» Stored data:
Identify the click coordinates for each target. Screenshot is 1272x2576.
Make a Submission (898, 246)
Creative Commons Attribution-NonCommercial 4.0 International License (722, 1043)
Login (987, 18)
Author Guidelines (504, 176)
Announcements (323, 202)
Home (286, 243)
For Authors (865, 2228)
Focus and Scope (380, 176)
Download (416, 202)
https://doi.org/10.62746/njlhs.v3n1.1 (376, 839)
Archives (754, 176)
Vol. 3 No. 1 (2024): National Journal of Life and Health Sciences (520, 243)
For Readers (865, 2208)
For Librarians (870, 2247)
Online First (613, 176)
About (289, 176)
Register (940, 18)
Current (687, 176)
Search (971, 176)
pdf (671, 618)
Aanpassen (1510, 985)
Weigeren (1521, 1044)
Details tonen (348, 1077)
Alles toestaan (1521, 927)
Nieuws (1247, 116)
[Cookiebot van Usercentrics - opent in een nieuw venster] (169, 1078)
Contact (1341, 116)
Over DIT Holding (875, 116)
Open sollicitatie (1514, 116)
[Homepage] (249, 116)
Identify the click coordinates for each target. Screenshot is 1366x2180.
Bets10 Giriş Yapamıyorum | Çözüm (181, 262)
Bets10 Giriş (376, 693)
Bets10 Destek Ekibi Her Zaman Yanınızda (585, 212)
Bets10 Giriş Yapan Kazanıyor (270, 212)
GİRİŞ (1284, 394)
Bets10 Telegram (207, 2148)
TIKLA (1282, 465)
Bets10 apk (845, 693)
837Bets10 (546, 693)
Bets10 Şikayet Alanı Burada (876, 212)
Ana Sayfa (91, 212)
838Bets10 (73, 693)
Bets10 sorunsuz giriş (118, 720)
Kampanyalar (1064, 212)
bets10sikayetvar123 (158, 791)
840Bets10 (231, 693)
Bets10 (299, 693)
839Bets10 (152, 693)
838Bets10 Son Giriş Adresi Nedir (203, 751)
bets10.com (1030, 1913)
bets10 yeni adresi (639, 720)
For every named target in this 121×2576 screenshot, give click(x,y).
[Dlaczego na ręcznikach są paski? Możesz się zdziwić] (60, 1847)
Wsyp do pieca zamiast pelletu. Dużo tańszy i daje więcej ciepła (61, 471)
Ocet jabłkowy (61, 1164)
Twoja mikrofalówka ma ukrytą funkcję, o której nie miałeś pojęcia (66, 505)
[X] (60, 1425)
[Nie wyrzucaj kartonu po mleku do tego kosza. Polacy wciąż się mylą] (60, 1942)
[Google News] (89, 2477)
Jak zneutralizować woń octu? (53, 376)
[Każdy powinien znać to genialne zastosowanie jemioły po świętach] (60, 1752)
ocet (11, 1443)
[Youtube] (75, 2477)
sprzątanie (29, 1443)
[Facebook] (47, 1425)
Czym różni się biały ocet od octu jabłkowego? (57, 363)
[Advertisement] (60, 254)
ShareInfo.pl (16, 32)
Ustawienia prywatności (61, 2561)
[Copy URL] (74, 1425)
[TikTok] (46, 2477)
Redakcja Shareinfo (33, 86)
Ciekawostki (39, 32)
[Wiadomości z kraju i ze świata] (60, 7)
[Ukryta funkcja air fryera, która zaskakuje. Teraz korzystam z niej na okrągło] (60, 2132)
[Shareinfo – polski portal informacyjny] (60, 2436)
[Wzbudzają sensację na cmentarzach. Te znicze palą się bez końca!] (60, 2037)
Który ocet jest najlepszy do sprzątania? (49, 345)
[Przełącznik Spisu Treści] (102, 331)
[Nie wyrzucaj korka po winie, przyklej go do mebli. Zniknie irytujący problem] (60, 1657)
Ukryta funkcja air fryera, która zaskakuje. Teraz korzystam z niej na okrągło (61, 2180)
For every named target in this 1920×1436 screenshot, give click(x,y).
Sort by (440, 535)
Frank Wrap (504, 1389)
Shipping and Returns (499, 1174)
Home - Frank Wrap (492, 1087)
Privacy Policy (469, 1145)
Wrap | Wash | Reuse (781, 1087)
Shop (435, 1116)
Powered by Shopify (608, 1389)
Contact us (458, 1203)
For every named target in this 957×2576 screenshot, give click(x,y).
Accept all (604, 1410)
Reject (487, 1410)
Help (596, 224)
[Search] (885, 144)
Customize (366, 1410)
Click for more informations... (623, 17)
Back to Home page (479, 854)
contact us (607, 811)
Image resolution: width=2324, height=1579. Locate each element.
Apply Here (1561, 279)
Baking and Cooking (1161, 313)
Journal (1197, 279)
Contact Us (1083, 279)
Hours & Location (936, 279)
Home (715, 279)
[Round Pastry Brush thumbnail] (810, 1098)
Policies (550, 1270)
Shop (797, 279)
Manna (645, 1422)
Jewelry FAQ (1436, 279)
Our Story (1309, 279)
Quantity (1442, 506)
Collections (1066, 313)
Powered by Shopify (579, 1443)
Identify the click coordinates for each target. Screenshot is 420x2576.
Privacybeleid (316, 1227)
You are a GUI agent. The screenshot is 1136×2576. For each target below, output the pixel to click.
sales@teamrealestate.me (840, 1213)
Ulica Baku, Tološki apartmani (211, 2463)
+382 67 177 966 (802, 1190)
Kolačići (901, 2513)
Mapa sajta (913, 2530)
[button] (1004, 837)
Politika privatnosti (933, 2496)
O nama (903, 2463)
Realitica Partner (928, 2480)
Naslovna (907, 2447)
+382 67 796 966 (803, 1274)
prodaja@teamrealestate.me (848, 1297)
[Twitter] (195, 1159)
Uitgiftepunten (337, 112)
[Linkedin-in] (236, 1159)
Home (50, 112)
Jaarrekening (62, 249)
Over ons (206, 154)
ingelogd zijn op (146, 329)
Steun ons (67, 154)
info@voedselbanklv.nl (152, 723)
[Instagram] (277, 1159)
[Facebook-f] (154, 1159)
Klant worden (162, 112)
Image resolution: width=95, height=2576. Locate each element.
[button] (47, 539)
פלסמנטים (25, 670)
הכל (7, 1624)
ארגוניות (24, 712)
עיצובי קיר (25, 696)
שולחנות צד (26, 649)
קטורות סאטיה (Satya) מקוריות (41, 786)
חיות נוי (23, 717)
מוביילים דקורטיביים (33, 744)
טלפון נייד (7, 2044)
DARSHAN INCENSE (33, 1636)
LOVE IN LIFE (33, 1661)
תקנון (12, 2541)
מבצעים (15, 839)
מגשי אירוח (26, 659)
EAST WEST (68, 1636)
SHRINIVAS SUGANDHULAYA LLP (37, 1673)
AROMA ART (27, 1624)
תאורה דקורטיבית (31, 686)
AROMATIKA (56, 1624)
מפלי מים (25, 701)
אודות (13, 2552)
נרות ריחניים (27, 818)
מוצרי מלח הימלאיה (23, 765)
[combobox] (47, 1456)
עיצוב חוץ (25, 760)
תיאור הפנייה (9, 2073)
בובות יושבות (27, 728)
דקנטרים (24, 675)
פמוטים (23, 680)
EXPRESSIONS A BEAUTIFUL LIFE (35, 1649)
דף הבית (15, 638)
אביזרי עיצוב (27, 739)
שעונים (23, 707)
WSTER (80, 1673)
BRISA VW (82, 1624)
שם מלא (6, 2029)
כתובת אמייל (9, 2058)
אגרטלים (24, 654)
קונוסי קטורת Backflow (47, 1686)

» Problem description: The response must contain every line from the listing above in which the string "resolution" appears.

» Answer to the exercise:
Image resolution: width=2324, height=1579. Locate each element.
Image resolution: width=95, height=2576. Locate each element.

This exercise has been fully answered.